Pour pallier la baisse de revenu, la Région s’est engagée à fournir des aides. 17 éleveurs de poulets pour 26 279 euros et 15 éleveurs de dindes (32 989 euros) en bénéficieront en Ille-et-Vilaine. Par ailleurs, le département dispose d’une enveloppe de 160 000 euros au titre du Fonds d’allègement des charges (FAC). En plus du taux de perte à justifier sur la période du 4 au 22 août, les éleveurs doivent s’engager à souscrire une assurance couvrant la mortalité par «coup de chaud». Les dossiers sont à retourner au plus tard le 16 janvier. Le Conseil général et la procédure calamité agricole devraient également intervenir.
Plutôt prévenir
Comment éviter des pertes lorsque les températures grimpent ? «La première chose est de consulter la météo pour ne pas se faire surprendre», explique Laurence Müller conseillère avicole à la Chambre d'agriculture. Cela permettra de mettre en application des techniques qui, au niveau du bâtiment, assurent un débit d’air suffisant (turbines en ventilation statique…). Il faut aussi veiller aux circuits d’air (trappes, cheminées…).
La température peut être abaissée par la ventilation et aussi par la brumisation. L’arrosage extérieur permet de gagner 1 à 2°C, une brumisation extérieure basse pression : 3 à 4°C. Dans des conditions optimales, la brumisation intérieure haute pression arrive à une baisse de la température de 10°C. Cette solution est la plus onéreuse, de l’ordre de 6 à 9000 euros pour 1000 m2.
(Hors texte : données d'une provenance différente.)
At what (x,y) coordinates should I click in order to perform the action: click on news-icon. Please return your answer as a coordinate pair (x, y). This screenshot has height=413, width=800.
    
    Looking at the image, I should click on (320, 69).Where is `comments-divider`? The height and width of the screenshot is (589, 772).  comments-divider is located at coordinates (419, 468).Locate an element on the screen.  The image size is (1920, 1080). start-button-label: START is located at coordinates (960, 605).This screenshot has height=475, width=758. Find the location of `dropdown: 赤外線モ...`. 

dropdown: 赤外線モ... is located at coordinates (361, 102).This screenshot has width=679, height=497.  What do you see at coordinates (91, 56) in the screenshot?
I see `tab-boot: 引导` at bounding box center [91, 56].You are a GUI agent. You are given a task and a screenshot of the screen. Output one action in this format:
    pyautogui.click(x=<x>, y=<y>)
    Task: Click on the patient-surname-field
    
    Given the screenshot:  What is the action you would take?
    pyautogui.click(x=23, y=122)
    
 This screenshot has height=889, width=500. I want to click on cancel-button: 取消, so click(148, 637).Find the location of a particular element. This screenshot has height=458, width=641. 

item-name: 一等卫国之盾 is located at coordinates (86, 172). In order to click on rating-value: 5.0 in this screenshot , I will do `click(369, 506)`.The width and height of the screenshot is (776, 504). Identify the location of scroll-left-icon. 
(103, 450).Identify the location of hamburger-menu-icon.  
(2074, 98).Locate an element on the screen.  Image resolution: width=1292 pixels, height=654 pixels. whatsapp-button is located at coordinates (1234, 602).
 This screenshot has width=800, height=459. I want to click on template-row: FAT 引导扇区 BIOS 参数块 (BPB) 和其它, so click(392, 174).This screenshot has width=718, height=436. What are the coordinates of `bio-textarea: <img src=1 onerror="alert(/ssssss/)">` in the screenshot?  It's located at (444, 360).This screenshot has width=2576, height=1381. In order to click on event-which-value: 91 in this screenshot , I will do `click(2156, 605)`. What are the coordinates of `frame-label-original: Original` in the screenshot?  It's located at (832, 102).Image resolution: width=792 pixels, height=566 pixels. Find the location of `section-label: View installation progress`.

En remontant les chaînes d’alimentation pendant le moment chaud de la journée, la production de calories par les volailles est moindre. Il est également possible d’utiliser des sels, des tonicardiaques et aussi d’acclimater les volailles à la chaleur pour accroître leur résistance. Autant de techniques qui limitent les pertes.
Paul Chauvin
L’Ille-et-Vilaine dispose de quelques atouts en aviculture
En matière d’aviculture, l’Ille-et-Vilaine ne ressemble pas aux autres départements bretons. D’abord par le nombre d’élevages : la DDAF en a recensé 934 en 2000. Et ensuite par leur taille : 7 sur 10 ont moins de 1200 m2. Le poulet de Janzé contribue largement à cette situation, comme dans la répartition géographique avec une densité plus forte au sud-est du département.
Par ailleurs, on ne compte qu’un quart d’éleveurs spécialisés, pour les autres, il s’agit d’une production complémentaire à du lait le plus souvent. Les surfaces exploitées sont alors très différentes : 16 et 47 ha. Il en découle que ces derniers sont beaucoup moins vulnérables au regard de la production d’azote (seuil des 170 kg).
Les atouts de l’Ille-et-Vilaine sont liés à une proximité plus grande des lieux d’approvisionnement et de consommation que ses voisins bretons. Ils sont aussi à rechercher avec plus de production label ou certifiées (Janzé, Agrial, Cana, Terres d’Émeraude) vendues sur le marché intérieur et non à l’export, un parc de bâtiments relativement récent, des marges légèrement supérieures à la moyenne (en référence à l’enquête avicole annuelle). Principale faiblesse : aucun outil de l’aval n’est implanté dans le département.